◆ **TEKST DO PRZECZYTANIA**
════════
Tytuł: Odp: Złe samopoczucie po posiłku
Wiadomość wysłana przez: Mika-Pika 23-07-2009, 18:42
Postaram się urozmaicić jedzenie może lepiej będzie wchodzić. Dziękuję za porady wszystkim. O zmianach napiszę czy będą lepsze czy gorsze.


Tytuł: Odp: Złe samopoczucie po posiłku
Wiadomość wysłana przez: Grazyna 23-07-2009, 20:33
Gorsze to mogą być tylko wtedy, gdy będziesz stosowała wykluczające się metody, to znaczy na przykład, gdybyś stosowała MO, a jednocześnie zaczęła wzmacniać odporność - wtedy objawy się nasilą. Albo, gdybyś piła koktajl a jednocześnie zażywała probiotyki - ogłupisz tylko organizm, który mając bakterie w kapsułce przestanie je sam mnożyć i może być tylko gorzej, gdyż te z zewnątrz dostarczone nie zastąpią własnych i jelita nie osiągną homeostazy. Także, jeśli zaczniesz tępić glistę lekami (obojętnie - chemicznymi czy ziołowymi), to ona zostawi po sobie miejsce gorszym patogenom, a i tak za jakiś czas sama wróci. Najlepiej zrobisz zostawiając organizmowi zadanie powrotu do równowagi - mam nadzieję, że to rozumiesz.


Tytuł: Odp: Złe samopoczucie po posiłku
Wiadomość wysłana przez: Mr. R 23-07-2009, 22:38
   lektyny pokarmowe w siemieniu lnianym i ostropescie, które mogą wywoływać podobne objawy alergiczne, jak po glutenie.
════════
◆ **FRAGMENTY ZBIORU DANYCH**
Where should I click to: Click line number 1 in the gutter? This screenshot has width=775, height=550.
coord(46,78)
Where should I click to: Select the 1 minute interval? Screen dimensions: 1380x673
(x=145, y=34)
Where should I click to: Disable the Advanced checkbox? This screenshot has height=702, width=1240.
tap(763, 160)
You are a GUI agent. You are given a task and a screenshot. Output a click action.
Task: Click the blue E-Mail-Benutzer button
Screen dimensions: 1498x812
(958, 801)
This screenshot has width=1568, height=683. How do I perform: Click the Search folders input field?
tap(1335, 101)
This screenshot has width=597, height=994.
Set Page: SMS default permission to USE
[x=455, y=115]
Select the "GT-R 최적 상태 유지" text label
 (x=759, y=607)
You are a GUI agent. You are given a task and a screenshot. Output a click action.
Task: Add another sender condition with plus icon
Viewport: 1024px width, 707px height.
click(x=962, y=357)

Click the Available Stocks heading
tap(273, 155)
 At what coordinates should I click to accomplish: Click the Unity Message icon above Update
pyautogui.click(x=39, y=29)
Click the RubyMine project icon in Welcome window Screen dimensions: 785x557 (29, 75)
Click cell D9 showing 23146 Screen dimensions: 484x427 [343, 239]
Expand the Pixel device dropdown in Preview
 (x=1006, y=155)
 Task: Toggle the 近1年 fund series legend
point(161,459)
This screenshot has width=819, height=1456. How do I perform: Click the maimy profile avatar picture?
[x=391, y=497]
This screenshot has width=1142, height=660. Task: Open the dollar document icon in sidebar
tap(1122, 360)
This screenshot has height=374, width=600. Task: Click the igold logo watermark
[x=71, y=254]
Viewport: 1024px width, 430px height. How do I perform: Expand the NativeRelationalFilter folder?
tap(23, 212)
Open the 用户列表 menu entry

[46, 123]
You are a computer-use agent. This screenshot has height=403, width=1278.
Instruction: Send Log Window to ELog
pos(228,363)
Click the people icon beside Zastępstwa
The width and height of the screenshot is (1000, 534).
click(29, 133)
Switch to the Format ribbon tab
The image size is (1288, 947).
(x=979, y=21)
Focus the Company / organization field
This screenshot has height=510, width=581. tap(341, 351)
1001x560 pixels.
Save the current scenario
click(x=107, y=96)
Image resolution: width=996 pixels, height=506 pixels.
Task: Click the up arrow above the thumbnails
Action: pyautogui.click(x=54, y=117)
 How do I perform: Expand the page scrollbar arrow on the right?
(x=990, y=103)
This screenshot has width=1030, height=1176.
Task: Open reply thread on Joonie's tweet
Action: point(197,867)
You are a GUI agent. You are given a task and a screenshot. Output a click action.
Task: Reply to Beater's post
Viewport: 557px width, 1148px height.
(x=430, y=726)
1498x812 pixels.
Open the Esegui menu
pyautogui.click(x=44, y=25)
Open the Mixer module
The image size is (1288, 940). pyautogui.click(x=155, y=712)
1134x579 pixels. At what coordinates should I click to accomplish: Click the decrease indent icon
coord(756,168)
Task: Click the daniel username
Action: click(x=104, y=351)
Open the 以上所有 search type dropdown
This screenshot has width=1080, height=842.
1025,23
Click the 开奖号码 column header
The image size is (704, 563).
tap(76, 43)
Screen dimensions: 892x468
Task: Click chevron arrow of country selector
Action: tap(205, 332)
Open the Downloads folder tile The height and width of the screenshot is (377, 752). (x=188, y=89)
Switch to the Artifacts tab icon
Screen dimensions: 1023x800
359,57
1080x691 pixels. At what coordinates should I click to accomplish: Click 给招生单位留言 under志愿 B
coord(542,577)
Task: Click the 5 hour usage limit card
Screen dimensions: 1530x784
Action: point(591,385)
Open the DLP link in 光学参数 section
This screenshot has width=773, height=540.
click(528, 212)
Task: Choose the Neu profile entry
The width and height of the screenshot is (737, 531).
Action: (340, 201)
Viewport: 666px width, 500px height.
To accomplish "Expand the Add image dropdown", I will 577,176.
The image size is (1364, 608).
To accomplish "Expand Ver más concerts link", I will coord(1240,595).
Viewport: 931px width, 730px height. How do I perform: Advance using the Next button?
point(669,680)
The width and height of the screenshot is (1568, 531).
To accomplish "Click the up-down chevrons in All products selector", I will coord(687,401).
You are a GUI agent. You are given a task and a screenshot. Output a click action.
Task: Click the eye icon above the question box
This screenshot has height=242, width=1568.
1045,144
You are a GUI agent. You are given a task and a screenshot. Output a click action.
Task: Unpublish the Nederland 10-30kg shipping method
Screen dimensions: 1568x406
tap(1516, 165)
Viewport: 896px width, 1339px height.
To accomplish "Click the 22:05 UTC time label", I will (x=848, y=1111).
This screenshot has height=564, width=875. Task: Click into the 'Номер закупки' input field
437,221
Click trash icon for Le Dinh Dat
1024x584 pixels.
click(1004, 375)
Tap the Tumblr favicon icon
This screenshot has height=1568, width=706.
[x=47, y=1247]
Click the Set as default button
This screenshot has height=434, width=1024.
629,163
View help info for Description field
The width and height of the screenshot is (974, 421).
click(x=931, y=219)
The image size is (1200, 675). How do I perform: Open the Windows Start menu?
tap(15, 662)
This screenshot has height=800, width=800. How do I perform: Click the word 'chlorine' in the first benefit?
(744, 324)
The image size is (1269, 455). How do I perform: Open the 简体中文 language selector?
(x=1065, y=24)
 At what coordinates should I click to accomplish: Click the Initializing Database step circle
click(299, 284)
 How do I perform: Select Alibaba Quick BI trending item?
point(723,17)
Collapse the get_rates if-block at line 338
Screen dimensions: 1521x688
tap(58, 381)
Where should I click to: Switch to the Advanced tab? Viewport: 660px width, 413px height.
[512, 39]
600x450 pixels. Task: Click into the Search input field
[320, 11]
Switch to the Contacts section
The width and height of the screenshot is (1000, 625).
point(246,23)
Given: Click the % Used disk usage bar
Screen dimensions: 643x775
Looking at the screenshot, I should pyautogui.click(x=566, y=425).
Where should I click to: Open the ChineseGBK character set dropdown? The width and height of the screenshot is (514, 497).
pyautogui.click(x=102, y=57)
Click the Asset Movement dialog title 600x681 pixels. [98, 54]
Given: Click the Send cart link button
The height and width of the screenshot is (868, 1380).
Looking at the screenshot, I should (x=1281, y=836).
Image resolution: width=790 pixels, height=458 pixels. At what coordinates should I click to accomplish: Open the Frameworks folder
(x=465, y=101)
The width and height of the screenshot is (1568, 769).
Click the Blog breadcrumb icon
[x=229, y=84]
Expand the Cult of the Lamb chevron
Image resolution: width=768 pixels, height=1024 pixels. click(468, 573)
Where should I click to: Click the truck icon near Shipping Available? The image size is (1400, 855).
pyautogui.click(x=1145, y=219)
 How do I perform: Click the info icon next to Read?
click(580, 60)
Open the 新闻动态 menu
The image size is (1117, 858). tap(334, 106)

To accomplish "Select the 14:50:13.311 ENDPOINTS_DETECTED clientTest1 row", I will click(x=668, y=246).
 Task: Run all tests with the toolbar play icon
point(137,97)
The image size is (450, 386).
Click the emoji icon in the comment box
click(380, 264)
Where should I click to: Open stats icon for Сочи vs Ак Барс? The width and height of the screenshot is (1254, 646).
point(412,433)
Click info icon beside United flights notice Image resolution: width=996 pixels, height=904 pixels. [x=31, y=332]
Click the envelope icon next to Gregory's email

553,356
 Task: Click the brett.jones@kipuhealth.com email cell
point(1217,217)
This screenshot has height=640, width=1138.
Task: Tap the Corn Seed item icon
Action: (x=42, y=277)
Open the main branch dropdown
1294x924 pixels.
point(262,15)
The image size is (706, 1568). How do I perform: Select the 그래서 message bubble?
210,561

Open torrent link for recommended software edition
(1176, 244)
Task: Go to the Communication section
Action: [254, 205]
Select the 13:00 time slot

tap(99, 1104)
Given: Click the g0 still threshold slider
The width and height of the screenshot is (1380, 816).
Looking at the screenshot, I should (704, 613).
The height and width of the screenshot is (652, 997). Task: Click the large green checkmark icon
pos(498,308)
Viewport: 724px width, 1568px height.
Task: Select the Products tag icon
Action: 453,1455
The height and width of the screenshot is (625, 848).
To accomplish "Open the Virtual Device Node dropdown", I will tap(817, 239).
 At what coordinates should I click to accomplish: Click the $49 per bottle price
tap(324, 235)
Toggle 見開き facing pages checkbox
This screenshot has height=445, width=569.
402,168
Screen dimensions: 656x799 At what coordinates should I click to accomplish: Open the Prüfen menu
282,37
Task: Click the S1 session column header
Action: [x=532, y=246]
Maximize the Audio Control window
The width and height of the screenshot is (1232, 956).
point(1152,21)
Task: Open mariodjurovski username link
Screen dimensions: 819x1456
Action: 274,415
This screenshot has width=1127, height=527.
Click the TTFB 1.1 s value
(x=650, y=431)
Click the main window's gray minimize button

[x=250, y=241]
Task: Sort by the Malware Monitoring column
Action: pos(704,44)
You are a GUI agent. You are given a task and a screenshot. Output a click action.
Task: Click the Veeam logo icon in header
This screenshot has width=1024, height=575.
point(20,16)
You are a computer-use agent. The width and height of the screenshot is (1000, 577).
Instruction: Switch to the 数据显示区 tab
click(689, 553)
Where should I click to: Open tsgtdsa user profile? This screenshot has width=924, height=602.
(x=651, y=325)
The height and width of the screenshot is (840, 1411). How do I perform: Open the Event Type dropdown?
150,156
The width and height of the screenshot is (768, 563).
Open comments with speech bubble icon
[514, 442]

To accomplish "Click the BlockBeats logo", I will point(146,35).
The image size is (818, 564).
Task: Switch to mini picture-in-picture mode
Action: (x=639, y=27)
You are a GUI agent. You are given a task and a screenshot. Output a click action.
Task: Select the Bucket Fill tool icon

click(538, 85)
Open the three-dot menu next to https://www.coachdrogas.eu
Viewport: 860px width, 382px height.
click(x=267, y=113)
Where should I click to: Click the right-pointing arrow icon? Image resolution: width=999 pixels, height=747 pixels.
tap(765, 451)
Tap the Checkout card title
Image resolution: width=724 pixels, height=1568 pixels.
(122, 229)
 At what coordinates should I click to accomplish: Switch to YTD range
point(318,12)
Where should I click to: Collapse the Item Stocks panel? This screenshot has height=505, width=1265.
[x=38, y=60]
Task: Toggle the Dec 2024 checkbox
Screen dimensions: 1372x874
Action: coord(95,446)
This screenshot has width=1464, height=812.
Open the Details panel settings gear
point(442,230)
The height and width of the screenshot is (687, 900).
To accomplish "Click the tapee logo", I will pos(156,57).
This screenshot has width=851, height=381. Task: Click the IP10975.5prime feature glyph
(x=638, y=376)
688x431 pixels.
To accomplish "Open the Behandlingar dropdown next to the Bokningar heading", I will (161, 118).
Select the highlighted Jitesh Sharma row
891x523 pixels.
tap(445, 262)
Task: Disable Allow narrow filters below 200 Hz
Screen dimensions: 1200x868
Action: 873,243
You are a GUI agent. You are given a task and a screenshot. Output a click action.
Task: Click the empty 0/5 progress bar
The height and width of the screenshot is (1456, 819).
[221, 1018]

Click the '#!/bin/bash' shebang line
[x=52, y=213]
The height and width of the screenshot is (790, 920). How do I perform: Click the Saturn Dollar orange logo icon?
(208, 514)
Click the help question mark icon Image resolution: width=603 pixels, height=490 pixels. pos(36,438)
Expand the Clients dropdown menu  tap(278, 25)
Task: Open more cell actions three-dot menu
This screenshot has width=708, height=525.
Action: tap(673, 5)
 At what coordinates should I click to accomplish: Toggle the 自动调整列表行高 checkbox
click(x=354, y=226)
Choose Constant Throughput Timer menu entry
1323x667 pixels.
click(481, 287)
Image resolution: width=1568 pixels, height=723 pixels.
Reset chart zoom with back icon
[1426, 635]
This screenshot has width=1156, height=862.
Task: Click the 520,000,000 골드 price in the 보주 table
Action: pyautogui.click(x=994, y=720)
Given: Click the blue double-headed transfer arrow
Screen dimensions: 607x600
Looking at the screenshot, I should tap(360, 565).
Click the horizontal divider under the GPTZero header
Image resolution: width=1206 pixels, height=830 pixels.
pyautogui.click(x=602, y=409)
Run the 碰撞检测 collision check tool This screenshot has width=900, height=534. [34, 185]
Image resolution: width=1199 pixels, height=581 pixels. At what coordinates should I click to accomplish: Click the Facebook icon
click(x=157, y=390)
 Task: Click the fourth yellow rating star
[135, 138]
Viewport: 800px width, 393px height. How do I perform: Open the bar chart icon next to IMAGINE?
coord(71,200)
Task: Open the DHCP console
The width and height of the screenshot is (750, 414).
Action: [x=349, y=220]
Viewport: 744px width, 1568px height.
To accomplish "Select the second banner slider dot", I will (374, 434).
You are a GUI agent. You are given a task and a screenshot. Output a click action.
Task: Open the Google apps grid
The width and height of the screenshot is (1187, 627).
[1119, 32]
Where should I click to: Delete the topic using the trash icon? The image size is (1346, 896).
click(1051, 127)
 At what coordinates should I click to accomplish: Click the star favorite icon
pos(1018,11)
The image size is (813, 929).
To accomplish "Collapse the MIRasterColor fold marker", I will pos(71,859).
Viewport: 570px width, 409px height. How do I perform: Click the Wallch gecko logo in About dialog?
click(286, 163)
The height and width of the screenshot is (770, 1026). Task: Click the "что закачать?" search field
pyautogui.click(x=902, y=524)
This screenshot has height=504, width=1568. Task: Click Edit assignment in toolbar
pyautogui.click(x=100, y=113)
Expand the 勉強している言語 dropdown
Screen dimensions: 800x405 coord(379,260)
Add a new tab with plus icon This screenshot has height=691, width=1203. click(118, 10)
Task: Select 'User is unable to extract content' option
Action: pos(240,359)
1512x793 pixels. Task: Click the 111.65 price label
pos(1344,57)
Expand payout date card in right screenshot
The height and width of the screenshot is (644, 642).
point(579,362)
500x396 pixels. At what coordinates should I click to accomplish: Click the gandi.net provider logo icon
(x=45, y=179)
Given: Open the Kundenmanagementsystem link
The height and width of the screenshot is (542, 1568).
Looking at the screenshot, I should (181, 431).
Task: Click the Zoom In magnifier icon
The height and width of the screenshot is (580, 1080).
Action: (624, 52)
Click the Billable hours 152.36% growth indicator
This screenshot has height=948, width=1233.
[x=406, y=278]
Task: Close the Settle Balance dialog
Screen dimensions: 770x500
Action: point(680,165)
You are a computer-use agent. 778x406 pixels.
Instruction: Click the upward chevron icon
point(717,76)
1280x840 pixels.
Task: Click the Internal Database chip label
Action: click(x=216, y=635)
════════
◆ **LISTA ZADAŃ**
(1) Co według Grazyny w tekście do przeczytania stanie się, jeśli ktoś zacznie tępić glistę lekami?
(2) Oceń, czy podane stwierdzenia zgadzają się z tekstem do przeczytania. Przy każdym napisz „tak” lub „nie” i przytocz dosłownie rozstrzygające słowa tekstu.
(a) We wpisie podpisanym Mika-Pika autor dziękuje wszystkim za porady.
(b) Grazyna twierdzi, że bakterie dostarczone z zewnątrz zastąpią własne bakterie organizmu.
(c) Wiadomość od Mr. R wysłano 24-07-2009.
(3) Wypisz nazwy wszystkich autorów wiadomości w tekście do przeczytania.

◆ **LISTA ROZWIĄZAŃ**
(1) Glista zostawi po sobie miejsce gorszym patogenom, a i tak za jakiś czas sama wróci.

(2)
(a) Tak: „Dziękuję za porady wszystkim.”
(b) Nie: „te z zewnątrz dostarczone nie zastąpią własnych”
(c) Nie: „23-07-2009, 22:38”

(3) Mika-Pika, Grazyna, Mr. R